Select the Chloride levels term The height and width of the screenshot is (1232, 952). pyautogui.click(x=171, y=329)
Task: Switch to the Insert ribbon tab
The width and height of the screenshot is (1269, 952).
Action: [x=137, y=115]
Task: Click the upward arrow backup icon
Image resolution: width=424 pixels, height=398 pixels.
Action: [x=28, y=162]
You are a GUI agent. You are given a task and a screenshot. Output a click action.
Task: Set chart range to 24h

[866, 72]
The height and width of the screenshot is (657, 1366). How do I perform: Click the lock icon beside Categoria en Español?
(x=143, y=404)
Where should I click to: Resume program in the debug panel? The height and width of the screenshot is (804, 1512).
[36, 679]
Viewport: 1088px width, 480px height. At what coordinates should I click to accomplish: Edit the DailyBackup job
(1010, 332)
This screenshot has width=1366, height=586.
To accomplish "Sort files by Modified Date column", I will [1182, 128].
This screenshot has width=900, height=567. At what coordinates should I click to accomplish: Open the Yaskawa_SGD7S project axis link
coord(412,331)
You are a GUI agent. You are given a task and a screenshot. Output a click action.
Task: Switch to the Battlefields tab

****************************************

### [ABOUT THIS EXERCISE]
In full and without alteration, repeat the records.

### [YOUR RESPONSE]
Select the Chloride levels term The height and width of the screenshot is (1232, 952). pyautogui.click(x=171, y=329)
Task: Switch to the Insert ribbon tab
The width and height of the screenshot is (1269, 952).
Action: [x=137, y=115]
Task: Click the upward arrow backup icon
Image resolution: width=424 pixels, height=398 pixels.
Action: [x=28, y=162]
You are a GUI agent. You are given a task and a screenshot. Output a click action.
Task: Set chart range to 24h

[866, 72]
The height and width of the screenshot is (657, 1366). How do I perform: Click the lock icon beside Categoria en Español?
(x=143, y=404)
Where should I click to: Resume program in the debug panel? The height and width of the screenshot is (804, 1512).
[36, 679]
Viewport: 1088px width, 480px height. At what coordinates should I click to accomplish: Edit the DailyBackup job
(1010, 332)
This screenshot has width=1366, height=586.
To accomplish "Sort files by Modified Date column", I will [1182, 128].
This screenshot has width=900, height=567. At what coordinates should I click to accomplish: Open the Yaskawa_SGD7S project axis link
coord(412,331)
You are a GUI agent. You are given a task and a screenshot. Output a click action.
Task: Switch to the Battlefields tab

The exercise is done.